RESTRUCTURING—THE MARKET AS A WHOLE
Although generation will become deregulated, distribution of electricity will continue to be a regulated business. It is a natural monopoly in that it is most cost-effective to have a single set of distribution lines for a given region, rather than multiple companies each having electric wires to ultimate consumers. Because of the deintegration of the industry, the distribution business will look more like current distribution-only utilities. Currently, roughly 14% of the country is served by distribution utilities that have no generation of their own4. These companies sign long-term supply contracts with either nearby investor-owned generating utilities or public power suppliers such as TVA. Their costs are based on the terms of these contracts rather than the cost of specific generating plants. Most of these distribution companies are either publicly owned cooperatives or municipal utilities.
In the future, retail customers may have contracts with different generation providers at different prices. Distribution companies will bill consumers for the use of their wires; these bills will include the costs of losses. Customers could pay for the losses by either having their generation supplier provide extra power, or simply pay the distribution company to procure the power.
In this environment, utilities will continue to need to purchase transformers. The purpose of this paper is to examine the calculations used to evaluate transformer costs and how they may be affected by the restructuring of the industry. Section 2 describes what the transformer costs are, section 3 describes the equation used for comparing the total operating costs (TOC) of different transformers with an emphasis on those parameters most likely to change by restructuring, section 4 discusses the incentives for companies to purchase efficient transformers, and section 5 is a summary.
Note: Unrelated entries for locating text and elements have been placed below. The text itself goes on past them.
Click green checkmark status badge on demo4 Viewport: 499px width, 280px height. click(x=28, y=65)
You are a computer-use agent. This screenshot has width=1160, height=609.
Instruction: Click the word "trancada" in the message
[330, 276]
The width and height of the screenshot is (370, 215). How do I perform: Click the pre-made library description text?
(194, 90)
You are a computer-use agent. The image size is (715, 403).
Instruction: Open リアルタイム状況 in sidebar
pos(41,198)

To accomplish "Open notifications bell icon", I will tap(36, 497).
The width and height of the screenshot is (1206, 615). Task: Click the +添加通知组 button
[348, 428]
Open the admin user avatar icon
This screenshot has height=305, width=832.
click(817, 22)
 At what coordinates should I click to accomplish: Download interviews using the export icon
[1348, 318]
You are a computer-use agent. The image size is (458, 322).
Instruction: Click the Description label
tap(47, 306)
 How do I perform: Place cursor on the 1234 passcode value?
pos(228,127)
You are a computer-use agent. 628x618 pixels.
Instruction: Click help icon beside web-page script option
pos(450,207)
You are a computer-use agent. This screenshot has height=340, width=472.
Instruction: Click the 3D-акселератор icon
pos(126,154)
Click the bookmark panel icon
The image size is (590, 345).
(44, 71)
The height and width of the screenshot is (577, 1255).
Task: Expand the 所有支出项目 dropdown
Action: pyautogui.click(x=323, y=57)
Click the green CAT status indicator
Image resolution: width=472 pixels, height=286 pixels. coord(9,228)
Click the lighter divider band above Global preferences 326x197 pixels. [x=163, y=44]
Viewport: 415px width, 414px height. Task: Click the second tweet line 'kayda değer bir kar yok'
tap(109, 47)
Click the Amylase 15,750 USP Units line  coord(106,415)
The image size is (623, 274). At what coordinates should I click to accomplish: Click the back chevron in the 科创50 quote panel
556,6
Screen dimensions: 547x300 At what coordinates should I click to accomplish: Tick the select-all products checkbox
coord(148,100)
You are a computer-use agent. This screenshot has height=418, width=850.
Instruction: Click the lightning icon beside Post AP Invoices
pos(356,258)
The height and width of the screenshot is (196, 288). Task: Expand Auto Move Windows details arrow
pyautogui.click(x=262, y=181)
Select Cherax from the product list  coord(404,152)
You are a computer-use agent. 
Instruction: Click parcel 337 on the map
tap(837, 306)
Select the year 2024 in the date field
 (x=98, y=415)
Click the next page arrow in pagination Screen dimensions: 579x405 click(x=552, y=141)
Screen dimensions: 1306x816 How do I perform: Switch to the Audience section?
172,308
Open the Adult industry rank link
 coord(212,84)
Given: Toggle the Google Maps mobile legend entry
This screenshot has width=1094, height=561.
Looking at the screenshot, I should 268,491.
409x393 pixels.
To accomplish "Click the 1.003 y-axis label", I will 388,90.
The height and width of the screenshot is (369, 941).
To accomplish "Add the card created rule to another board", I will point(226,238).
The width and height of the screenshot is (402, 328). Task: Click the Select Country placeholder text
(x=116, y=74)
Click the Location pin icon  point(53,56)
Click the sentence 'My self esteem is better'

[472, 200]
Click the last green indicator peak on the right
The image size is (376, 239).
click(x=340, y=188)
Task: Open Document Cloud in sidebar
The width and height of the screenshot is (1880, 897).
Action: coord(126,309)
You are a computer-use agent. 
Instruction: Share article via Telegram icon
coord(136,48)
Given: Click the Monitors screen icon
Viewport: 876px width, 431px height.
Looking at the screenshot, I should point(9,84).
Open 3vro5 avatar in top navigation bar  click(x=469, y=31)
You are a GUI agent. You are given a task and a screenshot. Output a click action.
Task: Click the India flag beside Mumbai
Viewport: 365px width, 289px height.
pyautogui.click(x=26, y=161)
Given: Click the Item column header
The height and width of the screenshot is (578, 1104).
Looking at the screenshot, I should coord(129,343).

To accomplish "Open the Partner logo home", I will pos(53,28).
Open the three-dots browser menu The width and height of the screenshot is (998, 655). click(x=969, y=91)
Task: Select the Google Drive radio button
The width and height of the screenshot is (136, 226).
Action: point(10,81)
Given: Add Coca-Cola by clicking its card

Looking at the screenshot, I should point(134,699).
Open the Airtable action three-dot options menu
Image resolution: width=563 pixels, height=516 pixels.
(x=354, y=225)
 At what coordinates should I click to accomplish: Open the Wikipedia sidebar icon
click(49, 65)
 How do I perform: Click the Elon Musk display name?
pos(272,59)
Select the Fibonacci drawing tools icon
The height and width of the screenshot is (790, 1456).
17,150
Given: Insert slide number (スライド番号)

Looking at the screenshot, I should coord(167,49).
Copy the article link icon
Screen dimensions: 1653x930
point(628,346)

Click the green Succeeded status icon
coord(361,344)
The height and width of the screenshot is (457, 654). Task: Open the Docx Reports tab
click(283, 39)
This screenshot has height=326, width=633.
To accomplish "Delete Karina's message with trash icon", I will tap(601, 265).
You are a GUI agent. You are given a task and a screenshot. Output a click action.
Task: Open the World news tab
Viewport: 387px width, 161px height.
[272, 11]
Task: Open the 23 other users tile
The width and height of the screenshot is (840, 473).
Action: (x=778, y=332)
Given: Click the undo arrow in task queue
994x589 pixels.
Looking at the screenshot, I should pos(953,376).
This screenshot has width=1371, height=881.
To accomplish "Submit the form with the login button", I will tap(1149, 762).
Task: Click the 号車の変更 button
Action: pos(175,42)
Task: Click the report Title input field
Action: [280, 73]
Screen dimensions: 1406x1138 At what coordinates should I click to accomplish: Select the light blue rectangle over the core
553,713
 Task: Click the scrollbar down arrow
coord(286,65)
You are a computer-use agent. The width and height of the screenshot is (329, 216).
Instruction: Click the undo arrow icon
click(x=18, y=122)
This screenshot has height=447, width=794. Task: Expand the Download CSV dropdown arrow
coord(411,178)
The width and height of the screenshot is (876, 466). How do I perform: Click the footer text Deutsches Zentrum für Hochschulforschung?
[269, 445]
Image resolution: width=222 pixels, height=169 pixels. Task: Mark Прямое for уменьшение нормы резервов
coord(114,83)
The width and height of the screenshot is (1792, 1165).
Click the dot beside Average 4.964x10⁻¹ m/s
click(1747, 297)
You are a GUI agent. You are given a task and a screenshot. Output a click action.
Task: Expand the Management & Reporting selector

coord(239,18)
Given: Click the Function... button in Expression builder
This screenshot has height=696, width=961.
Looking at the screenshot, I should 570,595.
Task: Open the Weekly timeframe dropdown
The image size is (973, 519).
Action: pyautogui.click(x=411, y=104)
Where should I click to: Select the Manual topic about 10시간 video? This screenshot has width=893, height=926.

Distribution Transformer Losses
Measurement of Losses
There are two types of losses associated with transformers: core losses (also called no-load losses) and load losses. Core losses occur at a constant value all the time that the transformer is energized. They are due to the resistance of Load losses resistance which vary as a square of the energy flow across the transformer. Consequently, they will be much higher proportionately during peak loads than during off-peak times.3,5,7
A distribution utility does not specifically measure its transformer losses. Instead, it meters how much electricity enters and exits its system. The difference in the amount measured is due to a combination of line losses, transformer losses, internal use by the utility, and unmetered theft. Some large transformers may have measurements taken around them that allow the losses to be calculated, but for the most part, utilities rely on the manufacturers’ specifications to determine transformer losses. Unless the power flow through the transformer as a function of time is measured, the actual losses can only be estimated.